Jedem das Seine – bitte nicht.

Ein Thema, das ich in Trainings nur am Rande anspreche, weil es da eher um Methoden geht, die funktionieren. Und jeder kann dann selbst entscheiden, ob er diese verwenden möchte.
Also: Jedem das Seine. Oha, jetzt habe ich es selbst gesagt. Dabei zucke ich meistens zusammen, wenn ich den Satz höre.

► Weil er über dem Eingang des KZ in Buchenwald angeschrieben war.⠀⠀⠀⠀⠀⠀⠀
► Weil er impliziert: Jeder kann machen, was er möchte.
Das ist aber nicht möglich, denn wir leben in einer Gemeinschaft. Nach Kant endet deine Freiheit und das, was du gerne tun würdest dort, wo die Freiheit des anderen anfängt. Diese Vorstellung können wir nicht uneingeschränkt einhalten, aber ich sollte mir zumindest darüber Gedanken machen, ob mein Verhalten anderen schaden könnte. Und ob ich es wirklich mit „Jedem das Seine“ rechtfertigen will.

Zusammenhänge, in denen der Satz auftaucht: ⠀⠀⠀⠀⠀⠀⠀
• Nicht impfen lassen: „Ich mache das so, wie wir das für richtig halten. Jedem das Seine“ – Nein, denn es betrifft auch andere, wenn deine Kinder irgendwann mit einer gefährlichen Krankheit ansteckend sind. ⠀⠀⠀⠀⠀⠀⠀⠀
• Kinder in der Öffentlichkeit bloßstellen oder sogar schlagen: „Es sind doch meine Kinder, was haben Sie damit zu tun? Jedem das Seine“ – Ich habe viel damit zu tun, wenn die psychische Unversehrtheit des Kindes verletzt wird. Im Grundgesetz ist sogar verankert: „Über ihre Betätigung [Erziehung durch die Eltern] wacht die staatliche Gemeinschaft.“
• Billiges Fleisch essen: „Ich akzeptiere jeden, der das macht. Jeder so, wie er will.“ – Nein, denn es betrifft auch andere: Es schadet den Tieren, den Menschen, die es essen, und allen Bauern, die es anders machen und sich gegen die Billig-Konkurrenz durchsetzen wollen. Billiges Fleisch könnte man verteidigen, aber das Argument muss ein anderes sein, sobald es nicht nur den Einzelnen betrifft.
Wenn der Satz im Sinne von Toleranz für etwas gemeint ist, das niemandem schadet, gerne.
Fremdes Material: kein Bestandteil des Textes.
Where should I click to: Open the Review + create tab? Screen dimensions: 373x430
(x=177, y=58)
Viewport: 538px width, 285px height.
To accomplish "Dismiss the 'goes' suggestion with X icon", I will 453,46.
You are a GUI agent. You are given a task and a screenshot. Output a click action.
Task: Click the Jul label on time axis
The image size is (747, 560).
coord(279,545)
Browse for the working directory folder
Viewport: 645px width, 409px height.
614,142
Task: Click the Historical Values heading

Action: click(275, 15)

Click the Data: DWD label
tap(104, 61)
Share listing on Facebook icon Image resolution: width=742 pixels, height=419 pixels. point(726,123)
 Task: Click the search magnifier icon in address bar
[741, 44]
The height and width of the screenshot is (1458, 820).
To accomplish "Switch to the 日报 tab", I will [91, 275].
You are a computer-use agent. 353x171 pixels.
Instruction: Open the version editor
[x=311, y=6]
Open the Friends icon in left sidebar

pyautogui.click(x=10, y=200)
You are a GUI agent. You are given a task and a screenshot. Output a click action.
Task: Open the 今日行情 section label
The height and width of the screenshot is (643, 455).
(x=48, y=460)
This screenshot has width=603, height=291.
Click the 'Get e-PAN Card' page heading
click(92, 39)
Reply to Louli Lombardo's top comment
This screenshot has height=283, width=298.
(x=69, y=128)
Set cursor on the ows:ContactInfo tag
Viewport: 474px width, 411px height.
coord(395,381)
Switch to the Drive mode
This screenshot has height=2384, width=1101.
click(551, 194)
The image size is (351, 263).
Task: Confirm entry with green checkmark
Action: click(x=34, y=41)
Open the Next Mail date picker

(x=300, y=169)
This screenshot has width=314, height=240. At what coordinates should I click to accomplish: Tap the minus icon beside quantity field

Wenn er als Rechtfertigung für eigenes Verhalten gilt, oft fragwürdig.

Austausch am Leben halten
Ich selbst schade auch jeden Tag anderen, indem ich die Umwelt verschmutze, sonst viel fliege, tierische Produkte esse, impulsiv reagiere etc.
Der Punkt ist: „Jedem das Seine“ ist für all das kein Argument.
Es gibt unterschiedliche Haltungen, auch zu o.g. Themen. Und wir sollten viel mehr diskutieren statt Meinungen auszuteilen, die dann an einer Wand einfach abprallen. Mit Sprüchen wie „Meine Meinung – deine Meinung“, „So bin ich halt“ oder „Jedem das Seine“ ist jede gesunde Diskussion abgebrochen.
Die inhaltliche Auseinandersetzung und Einigung ist immer noch der Schlüssel zum Arbeiten in Teams und zum generellen Zusammenleben.